--- start Available data ---
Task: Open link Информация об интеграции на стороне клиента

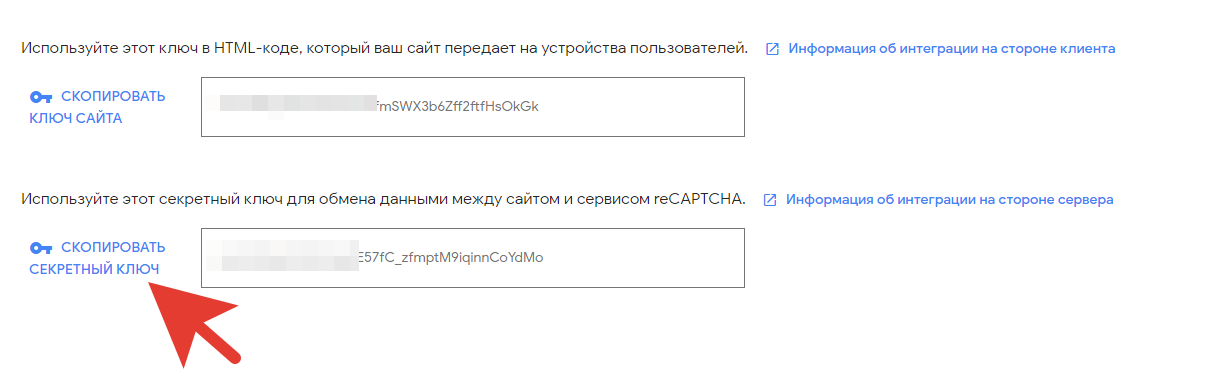Action: point(951,48)
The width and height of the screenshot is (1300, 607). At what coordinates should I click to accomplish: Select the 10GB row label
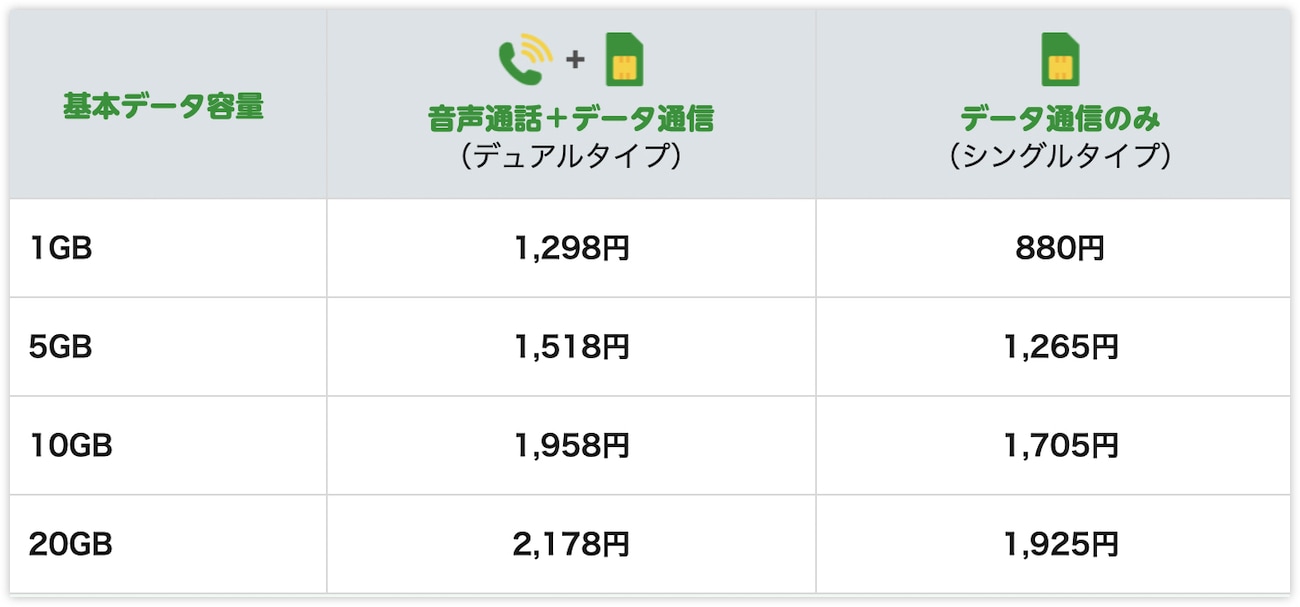pos(70,445)
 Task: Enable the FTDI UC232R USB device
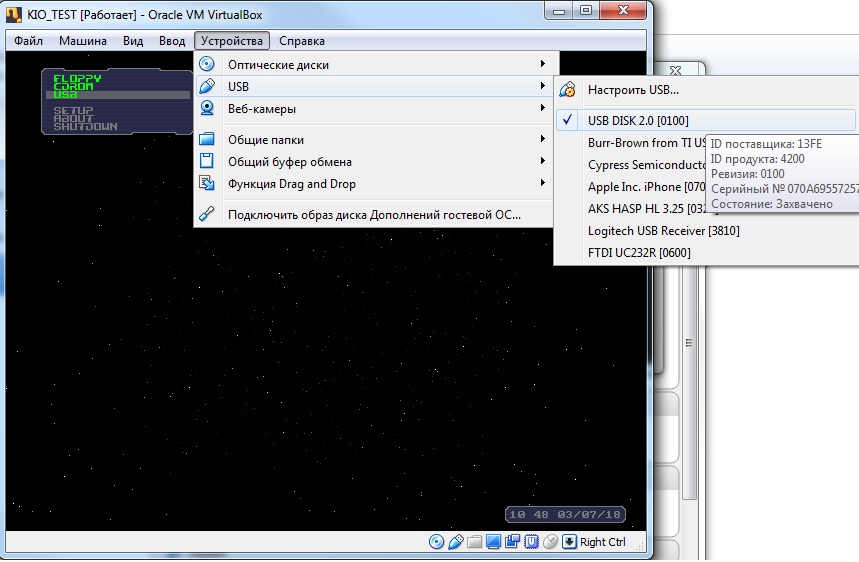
--- end Available data ---
Problem to solve: Could you rewrite every line of the entries above, requests included, with each coordinate in the answers rescaled by 0.2 and rounded to the nearest whole number, halves rounding up? Leave the pictures out of your reply.

Response:
Task: Open link Информация об интеграции на стороне клиента

Action: point(190,10)
The width and height of the screenshot is (1300, 607). At what coordinates should I click to accomplish: Select the 10GB row label
pos(14,89)
 Task: Enable the FTDI UC232R USB device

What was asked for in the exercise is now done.